→ **DATA RECORDS**
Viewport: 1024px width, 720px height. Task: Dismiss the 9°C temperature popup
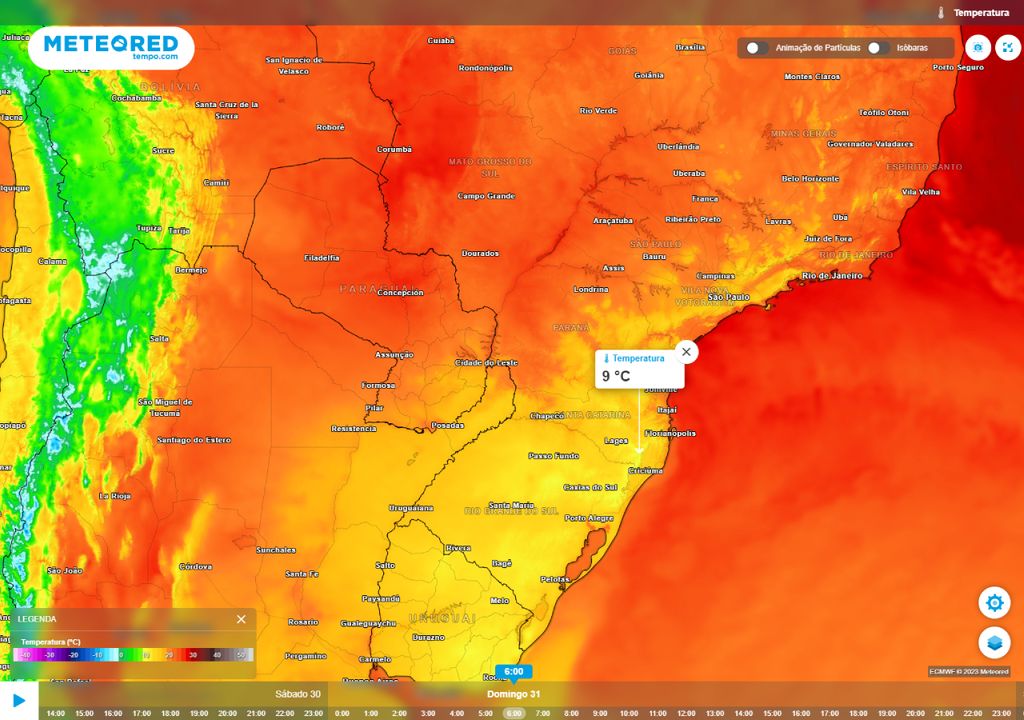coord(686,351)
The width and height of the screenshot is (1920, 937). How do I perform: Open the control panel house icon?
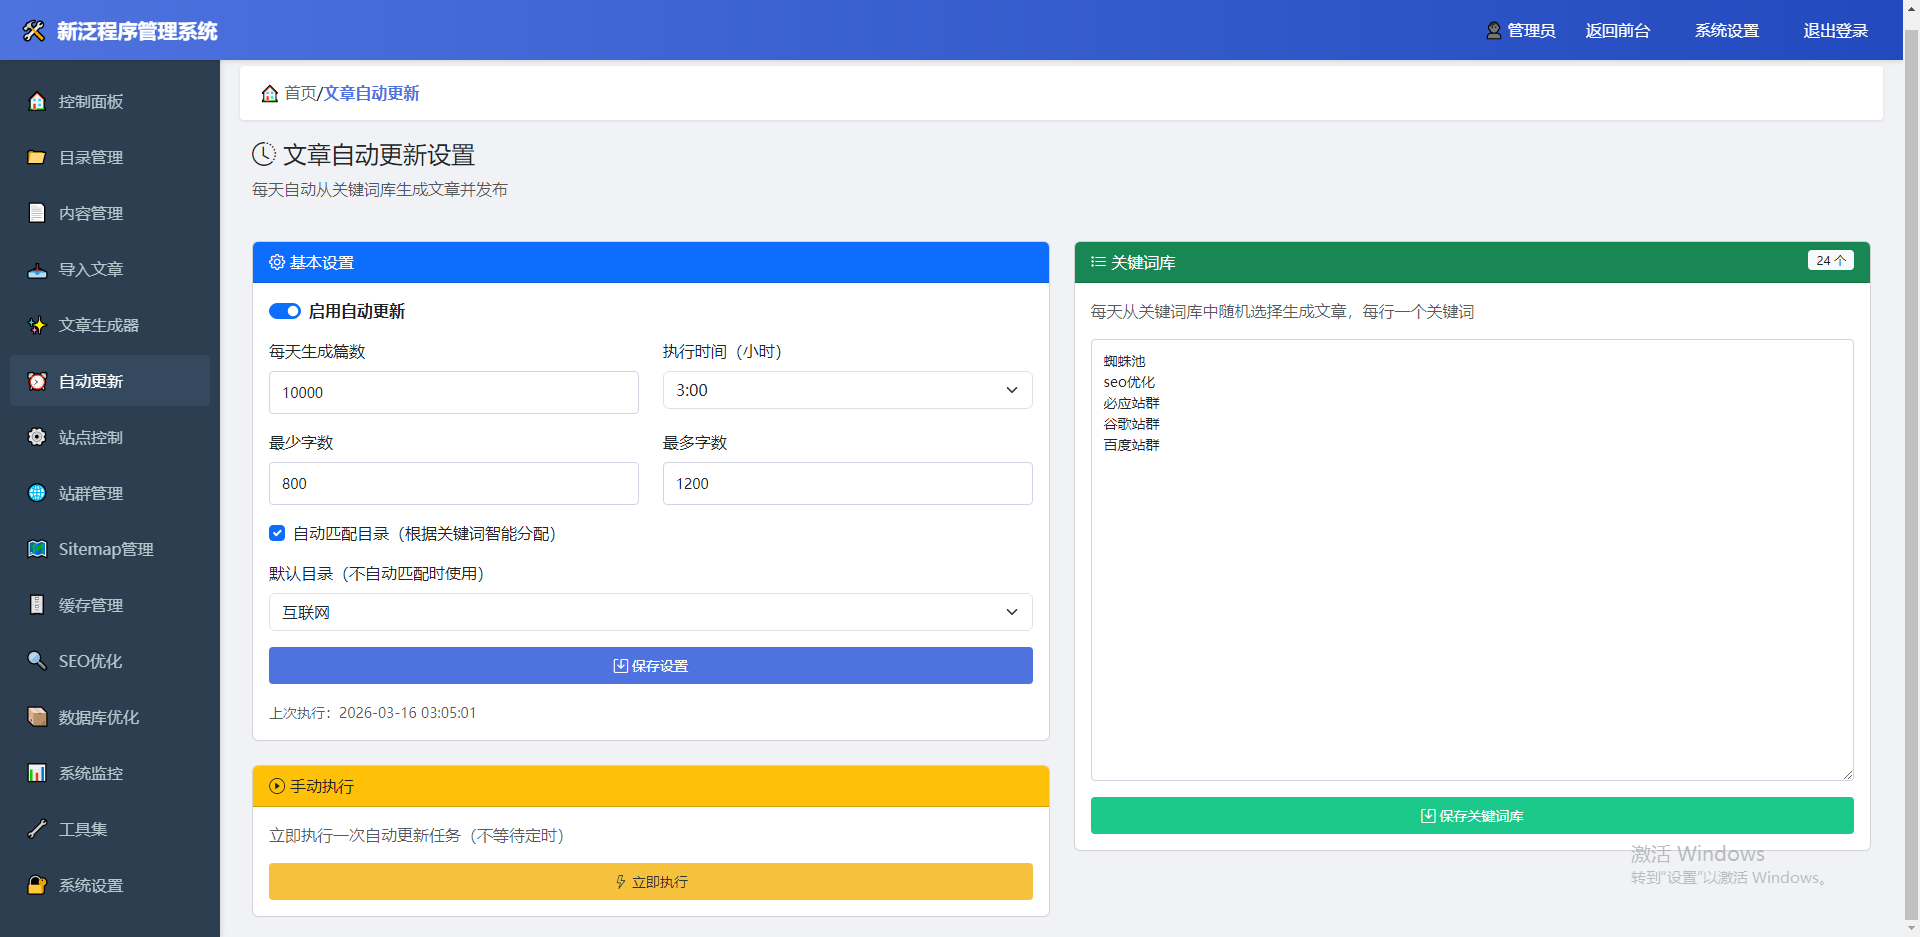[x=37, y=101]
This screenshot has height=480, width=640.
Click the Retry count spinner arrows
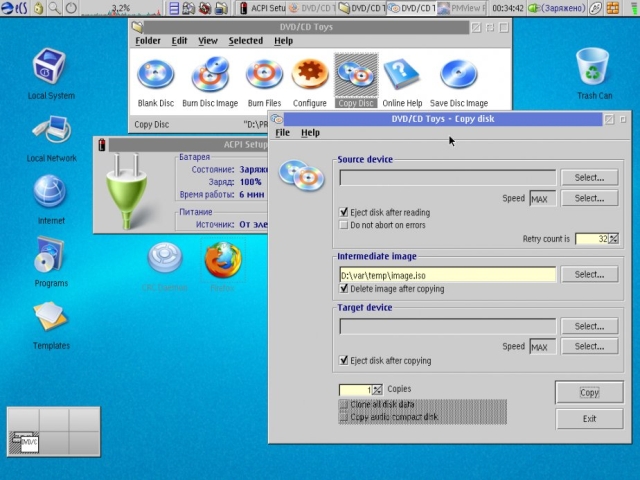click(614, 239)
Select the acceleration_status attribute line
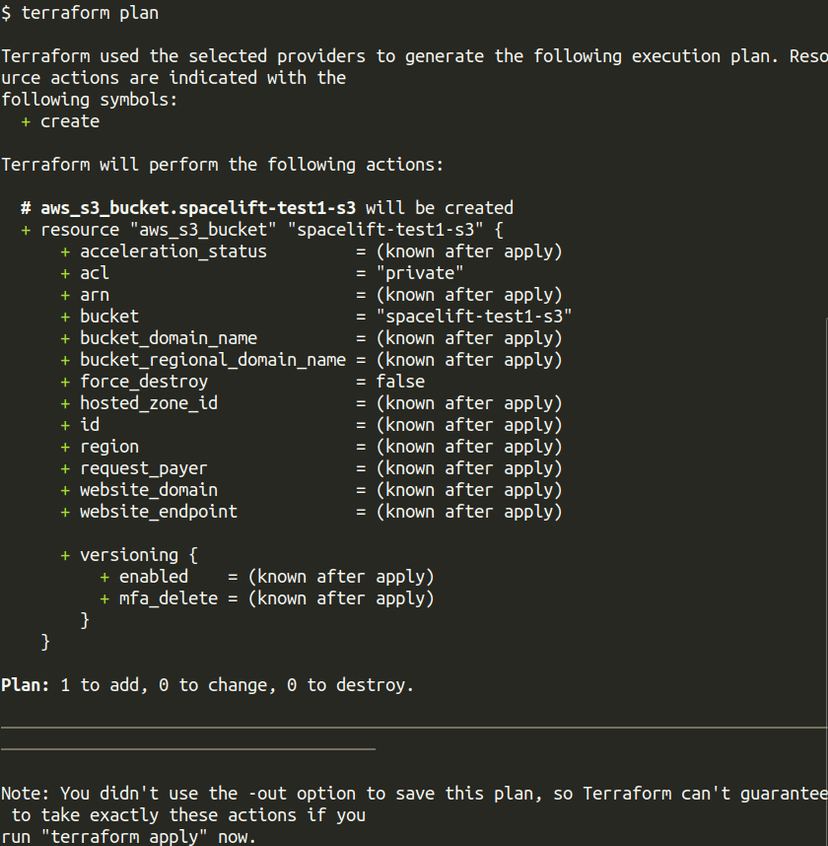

→ **WORK ORDER**
The entries are to be restated word for word, and no picture should appear in the copy.

→ **TASK SOLUTION**
Viewport: 1024px width, 720px height. Task: Dismiss the 9°C temperature popup
coord(686,351)
The width and height of the screenshot is (1920, 937). How do I perform: Open the control panel house icon?
[x=37, y=101]
This screenshot has height=480, width=640.
Click the Retry count spinner arrows
click(614, 239)
Select the acceleration_status attribute line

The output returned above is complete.